* [The request] Retype the stretch of entries from the start through the line containing "pos(1107,497)", both ends included, reproducing each line verbatim.
▬▬▬
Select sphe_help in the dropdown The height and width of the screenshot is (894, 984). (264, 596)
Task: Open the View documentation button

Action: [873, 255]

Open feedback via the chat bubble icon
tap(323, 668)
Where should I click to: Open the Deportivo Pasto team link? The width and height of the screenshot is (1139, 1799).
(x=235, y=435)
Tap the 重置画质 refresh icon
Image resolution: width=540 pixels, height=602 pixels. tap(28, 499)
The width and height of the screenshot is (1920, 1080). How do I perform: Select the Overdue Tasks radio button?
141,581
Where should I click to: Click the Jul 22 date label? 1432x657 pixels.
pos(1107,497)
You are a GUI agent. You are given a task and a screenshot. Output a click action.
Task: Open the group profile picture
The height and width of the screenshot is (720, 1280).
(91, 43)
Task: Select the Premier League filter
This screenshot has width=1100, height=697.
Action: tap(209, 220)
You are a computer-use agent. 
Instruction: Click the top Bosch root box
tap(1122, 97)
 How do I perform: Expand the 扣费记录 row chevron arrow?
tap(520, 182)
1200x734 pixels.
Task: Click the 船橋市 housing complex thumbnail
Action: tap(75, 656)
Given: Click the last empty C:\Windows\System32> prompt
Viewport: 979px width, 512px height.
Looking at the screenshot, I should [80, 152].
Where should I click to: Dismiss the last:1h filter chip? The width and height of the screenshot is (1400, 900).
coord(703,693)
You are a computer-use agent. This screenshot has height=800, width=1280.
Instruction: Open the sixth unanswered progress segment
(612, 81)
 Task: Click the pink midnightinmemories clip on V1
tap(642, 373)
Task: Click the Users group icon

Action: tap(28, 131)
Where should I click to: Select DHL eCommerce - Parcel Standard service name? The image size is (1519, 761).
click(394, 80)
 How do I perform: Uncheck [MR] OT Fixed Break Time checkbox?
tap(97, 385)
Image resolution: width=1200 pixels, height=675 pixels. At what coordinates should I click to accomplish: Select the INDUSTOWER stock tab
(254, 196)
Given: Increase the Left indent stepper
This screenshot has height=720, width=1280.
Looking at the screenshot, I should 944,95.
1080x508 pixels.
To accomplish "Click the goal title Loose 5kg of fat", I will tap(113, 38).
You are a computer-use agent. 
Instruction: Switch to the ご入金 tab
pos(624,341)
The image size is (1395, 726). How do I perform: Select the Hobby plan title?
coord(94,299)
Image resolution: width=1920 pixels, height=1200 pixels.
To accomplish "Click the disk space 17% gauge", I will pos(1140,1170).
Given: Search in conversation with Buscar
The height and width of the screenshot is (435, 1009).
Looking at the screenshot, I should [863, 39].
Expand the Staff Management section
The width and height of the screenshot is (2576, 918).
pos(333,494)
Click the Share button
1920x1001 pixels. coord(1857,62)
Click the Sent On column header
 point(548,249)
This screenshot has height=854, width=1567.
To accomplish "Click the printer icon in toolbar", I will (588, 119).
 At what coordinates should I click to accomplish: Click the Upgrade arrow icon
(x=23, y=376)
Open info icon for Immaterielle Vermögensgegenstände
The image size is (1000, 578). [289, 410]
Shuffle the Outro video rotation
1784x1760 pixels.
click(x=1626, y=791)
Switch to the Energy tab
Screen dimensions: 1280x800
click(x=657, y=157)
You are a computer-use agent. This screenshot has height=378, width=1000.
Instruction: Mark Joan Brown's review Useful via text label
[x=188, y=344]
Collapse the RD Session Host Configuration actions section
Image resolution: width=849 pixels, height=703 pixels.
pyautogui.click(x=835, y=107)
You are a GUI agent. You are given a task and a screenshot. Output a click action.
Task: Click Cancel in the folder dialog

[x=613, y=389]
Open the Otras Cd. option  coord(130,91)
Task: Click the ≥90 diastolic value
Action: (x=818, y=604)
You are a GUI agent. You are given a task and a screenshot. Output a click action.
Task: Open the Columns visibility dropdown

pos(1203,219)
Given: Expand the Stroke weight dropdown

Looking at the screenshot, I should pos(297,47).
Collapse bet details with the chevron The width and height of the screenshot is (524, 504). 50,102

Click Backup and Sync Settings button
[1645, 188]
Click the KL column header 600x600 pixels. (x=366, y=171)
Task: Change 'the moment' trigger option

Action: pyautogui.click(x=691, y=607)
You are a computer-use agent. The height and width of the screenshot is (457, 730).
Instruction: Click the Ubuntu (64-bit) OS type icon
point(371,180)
▬▬▬
* [The output]
Select sphe_help in the dropdown The height and width of the screenshot is (894, 984). (264, 596)
Task: Open the View documentation button

Action: [873, 255]

Open feedback via the chat bubble icon
tap(323, 668)
Where should I click to: Open the Deportivo Pasto team link? The width and height of the screenshot is (1139, 1799).
(x=235, y=435)
Tap the 重置画质 refresh icon
Image resolution: width=540 pixels, height=602 pixels. tap(28, 499)
The width and height of the screenshot is (1920, 1080). How do I perform: Select the Overdue Tasks radio button?
141,581
Where should I click to: Click the Jul 22 date label? 1432x657 pixels.
pos(1107,497)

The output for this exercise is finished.